Pero no sucedió nada y Anton alcanzó sano y salvo la capilla. Desde allí no podía ver el pozo, pero aquello le parecía perfectamente.
Se apoyó con la espalda en la capilla y, así, se quedó parado por primera vez escuchando atentamente. Al principio no oyó nada.
Pero luego llegó hasta sus oídos un susurro. De pronto percibió un grito sofocado e inmediatamente después se produjo un estampido.
¡A Anton se le había acabado la tranquilidad! Corrió de puntillas hasta un espeso arbusto de boj y tras echar a un lado un par de ramas divisó el viejo pozo. Había tres figuras alrededor de él: dos pequeñas y una grande y gruesa.
Las dos pequeñas eran Rüdiger y Anna. Anton reconoció la tercera por su voluminosa figura y por sus cabellos amontonados salvajemente. A punto había estado de gritar de espanto: ¡era tía Dorothee!
Sostenía una cuerda en la mano, de la que tiraba con saña.
—Diablos otra vez... ¡Ya se ha vuelto a atascar! —la oyó maldecir Anton.

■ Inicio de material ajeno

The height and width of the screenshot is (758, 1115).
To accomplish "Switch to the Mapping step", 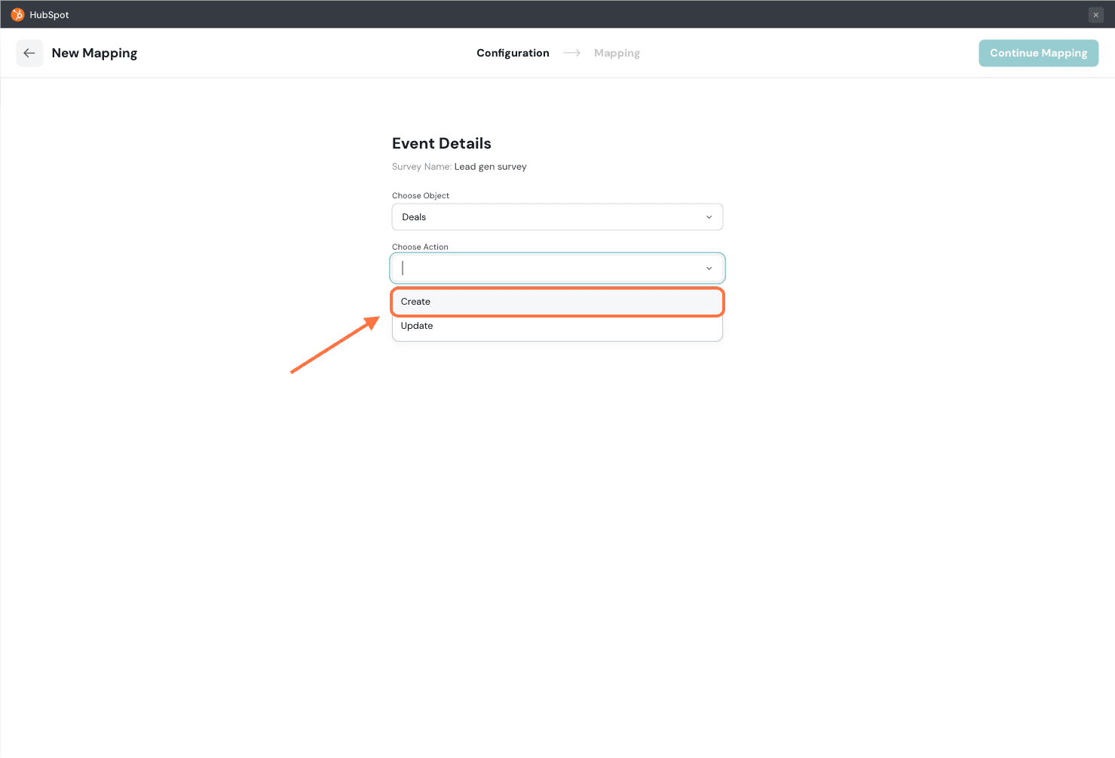I will click(x=617, y=53).
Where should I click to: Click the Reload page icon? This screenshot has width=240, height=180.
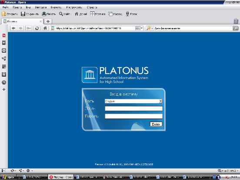(x=37, y=28)
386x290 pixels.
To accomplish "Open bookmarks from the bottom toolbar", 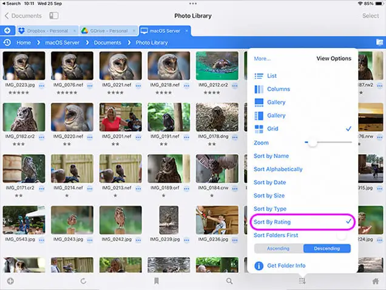I will (x=156, y=281).
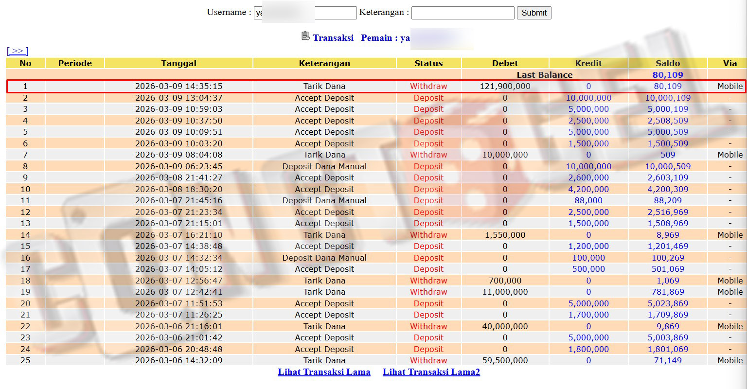Select the Last Balance value 80,109

pos(667,75)
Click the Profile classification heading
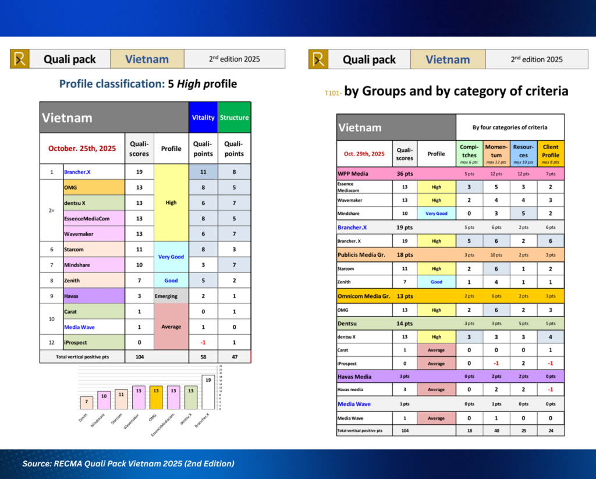Viewport: 596px width, 479px height. click(148, 84)
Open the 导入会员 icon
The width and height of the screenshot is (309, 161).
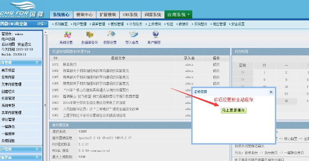(x=133, y=35)
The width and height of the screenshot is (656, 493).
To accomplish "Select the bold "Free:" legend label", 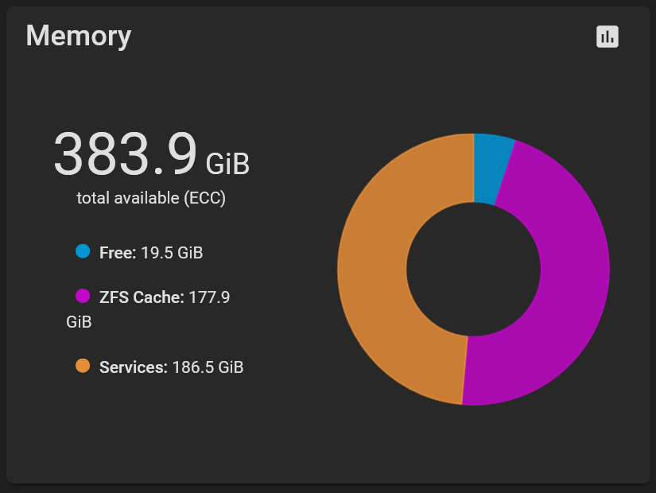I will 118,253.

¿A qué se referiría? ¿A su ataúd?
—No tires tan fuerte, tía Dorothee —contestó una voz clara que Anton reconoció enseguida: era la voz de Anna—. ¡Si no, todavía vas a romper algo!
—¡Bah, pamplinas! ¡De traslados entiendo yo más que tú! —repuso de mal genio tía Dorothee tirando con todas sus fuerzas.
Se oyó un chasquido y un crujido, y luego hubo un golpe que hizo temblar la tierra.
—Oh, cielos...
La voz de Anna sonó consternada.
—Ahora se ha roto la cuerda; bueno, ¿y qué? —resopló tía Dorothee—. ¡Pues ahora bajará Rüdiger y la hará un nudo y ya está!